Karena pertanyaan itu, Reynanda mendapatkan satu pukulan di kepalanya bagian belakang.
"Bocah nakal! Orang tuaku juga orang tuamu! Sering-seringlah pulang!" Rafka kemudian pura-pura merapikan kerah kemeja Rey. "Papa selalu memikirkan anak bungsunya kau tahu."
"Pergilah bekerja!" Rey mendorong Rafka ke arah pintu keluar.
"Mas berharap kau tetap di sini, Rey." Rafka tersenyum lagi, senyum seorang kakak yang menasihati adiknya.
"Mas! Apa hubunganmu dengan Ririn? Dia perempuannya--" temanku.
"Belum ada dan sedang berusaha punya hubungan," jawab Rafka tanpa mendengarkan kata-kata Rey sampai selesai. "Selamat bekerja, Rey. Mas titip Ririn selama kalian di lingkungan yang sama."
Rafka pergi dengan lambaian. Begitulah Rafka yang terlihat banyak bicara, aneh, tetapi bisa memosisikan diri sebagai kakak di waktu lain.
Kaki Rey bergerak ke pintu besi dan menunggu hingga ia terbuka. Saat giliran ingin melangkah ke dalam bilik besi itu, kedua matanya bertemu dengan sepasang mata lain yang juga tak sengaja menatapnya.
"Selamat pagi," gumam Rey dengan senyum separuh. Ia mengadang langkah wanita yang sendirian dalam lift itu. Ririn tidak dapat keluar kecuali mendorong Rey seperti kejadian waktu itu. Rey sengaja berdiri di tengah pintu.

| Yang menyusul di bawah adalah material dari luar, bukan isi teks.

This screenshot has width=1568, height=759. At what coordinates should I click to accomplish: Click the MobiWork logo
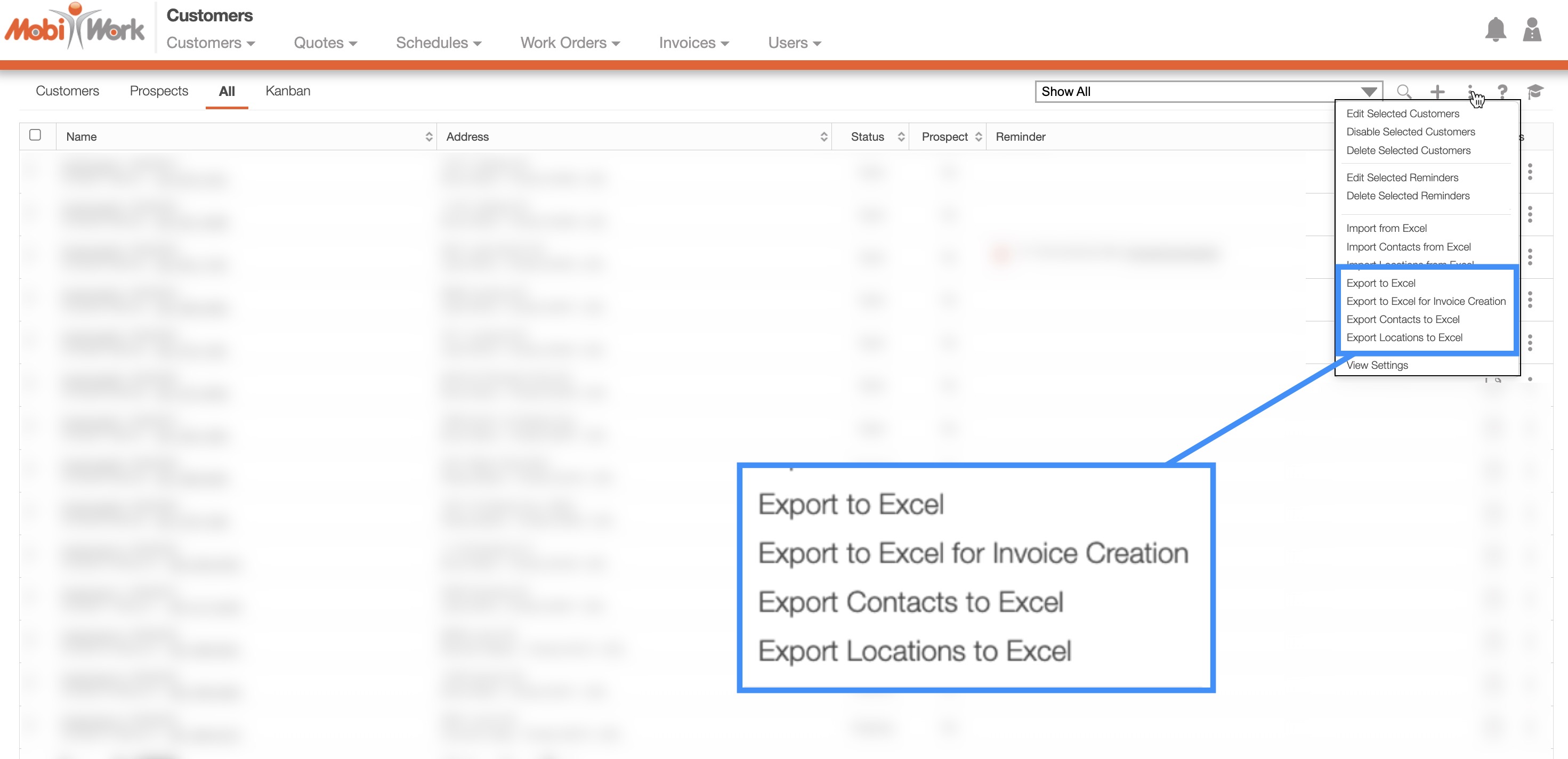(x=74, y=28)
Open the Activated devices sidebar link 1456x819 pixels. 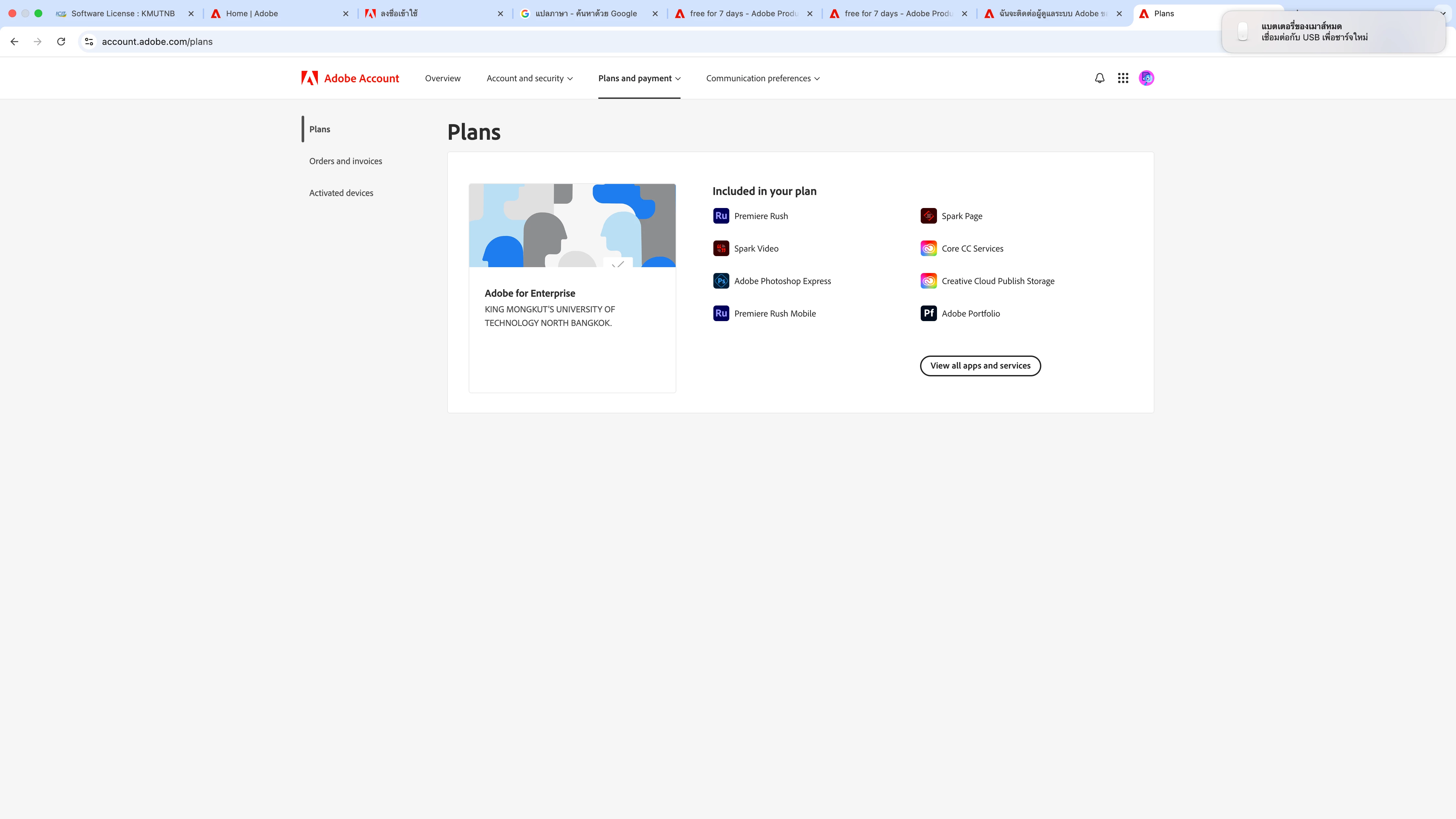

Ririn melipat tangan dan bersandar dalam posisi amat santai ketika melihat Rey menekan lantai lima. Pandangan Ririn tertuju pada sneakers-nya yang berwarna abu-abu. Hari ini Ririn memakai kemeja kotak-kotak warna navy maroon dan celana panjang hitam pudar. Penampilan Ririn berbanding terbalik dengan wanita yang datang ke rumah Rey saat mamanya meninggal. Waktu itu, dia terlihat seperti wanita anggun. Tidak salah orang-orang memanggilnya 'nyonya.'
"Keluar." Pintu terbuka di lantai lima. Lantai tempat rapat dan acara besar diadakan. Jadi, wilayah itu cukup sepi tanpa adanya event.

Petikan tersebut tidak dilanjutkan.